Abstract
Background: Age and short leukocyte telomeres have been associated with a
higher risk of Alzheimer’s disease (AD). Inflammation is involved in AD and it is
suggested that anti-inflammatory interleukin-10 (IL-10) may partly antagonize these
processes.
Objective: The aim is to correlate telomere length (TL) in peripheral blood
mononuclear cells (PBMC) from patients with AD to disease progression rate. Moreover, we
evaluated whether TL was associated with IL-10 production by unstimulated or amyloid-β
(Aβ)-stimulated PBMC.
Methods: We enrolled 31 late-onset AD and 20 age-matched healthy elderly
(HE). After a two-year follow-up period, patients were retrospectively evaluated as
slow-progressing (ADS) (Mini Mental State Examination (MMSE) decline over the two years of
follow-up ≤3 points) or fast progressing AD (ADF) (MMSE decline ≥5 points). TL was
measured by flow cytometry and in vitro IL-10 production by enzyme-linked
immunosorbent assay.
Results: TL (mean±SD) for HE, ADS, and ADF was 2.3±0.1, 2.0±0.1, and 2.5±0.1
Kb, respectively. ADS showed a shorter TL compared to HE (p = 0.034) and
to ADF (p = 0.005). MMSE decline correlated with TL in AD
(R2 = 0.284; p = 0.008). We found a significant difference in
IL-10 production between unstimulated and Aβ-stimulated PBMC from ADS (40.7±13.7 versus
59.0±27.0; p = 0.004) but not from ADF (39.7±14.4 versus 42.2±22.4).
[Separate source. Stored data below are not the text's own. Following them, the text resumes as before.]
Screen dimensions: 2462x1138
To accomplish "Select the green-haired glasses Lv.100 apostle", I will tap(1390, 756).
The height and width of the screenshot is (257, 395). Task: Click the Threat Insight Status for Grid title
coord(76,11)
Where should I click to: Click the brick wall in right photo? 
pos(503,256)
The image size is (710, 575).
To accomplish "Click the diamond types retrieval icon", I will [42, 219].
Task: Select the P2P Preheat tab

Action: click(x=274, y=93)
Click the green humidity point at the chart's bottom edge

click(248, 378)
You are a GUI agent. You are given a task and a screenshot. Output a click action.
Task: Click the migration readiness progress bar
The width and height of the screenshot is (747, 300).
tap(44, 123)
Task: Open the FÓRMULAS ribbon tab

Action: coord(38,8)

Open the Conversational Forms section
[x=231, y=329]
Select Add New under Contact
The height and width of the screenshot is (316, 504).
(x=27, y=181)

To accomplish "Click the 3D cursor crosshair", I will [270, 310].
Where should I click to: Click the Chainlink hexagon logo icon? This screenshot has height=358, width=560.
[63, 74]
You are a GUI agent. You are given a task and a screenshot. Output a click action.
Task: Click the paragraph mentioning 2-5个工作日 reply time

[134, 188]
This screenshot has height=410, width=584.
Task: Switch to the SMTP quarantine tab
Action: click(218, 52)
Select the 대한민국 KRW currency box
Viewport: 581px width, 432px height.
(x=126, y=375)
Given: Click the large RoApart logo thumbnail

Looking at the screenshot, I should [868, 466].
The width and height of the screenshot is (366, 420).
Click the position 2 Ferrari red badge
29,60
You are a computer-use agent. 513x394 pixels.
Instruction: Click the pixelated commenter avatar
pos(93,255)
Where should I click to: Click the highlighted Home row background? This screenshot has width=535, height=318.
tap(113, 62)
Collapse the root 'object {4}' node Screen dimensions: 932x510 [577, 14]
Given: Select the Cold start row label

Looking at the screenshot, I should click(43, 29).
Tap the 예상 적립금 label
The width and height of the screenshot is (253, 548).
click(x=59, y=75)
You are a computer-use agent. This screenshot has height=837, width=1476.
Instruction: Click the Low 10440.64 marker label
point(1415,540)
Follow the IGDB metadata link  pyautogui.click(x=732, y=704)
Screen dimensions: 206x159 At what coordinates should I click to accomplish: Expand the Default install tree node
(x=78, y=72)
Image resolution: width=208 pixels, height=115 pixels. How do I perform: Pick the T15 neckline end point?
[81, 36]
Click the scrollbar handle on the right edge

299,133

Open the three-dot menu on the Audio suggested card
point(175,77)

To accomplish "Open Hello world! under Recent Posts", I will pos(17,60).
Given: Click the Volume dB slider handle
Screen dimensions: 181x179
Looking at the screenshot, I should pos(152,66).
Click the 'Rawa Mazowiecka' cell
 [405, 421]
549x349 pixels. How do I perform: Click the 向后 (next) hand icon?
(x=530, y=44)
HE
showed a trend toward significance (47.1±25.4 versus 55.3±27.9;
p = 0.10).
Conclusion: PBMC from ADF may be characterized by an impaired response
induced by Aβ and by a reduced proliferative response responsible for the longer
telomeres. TL might be a contributing factor in predicting the rate of AD progression.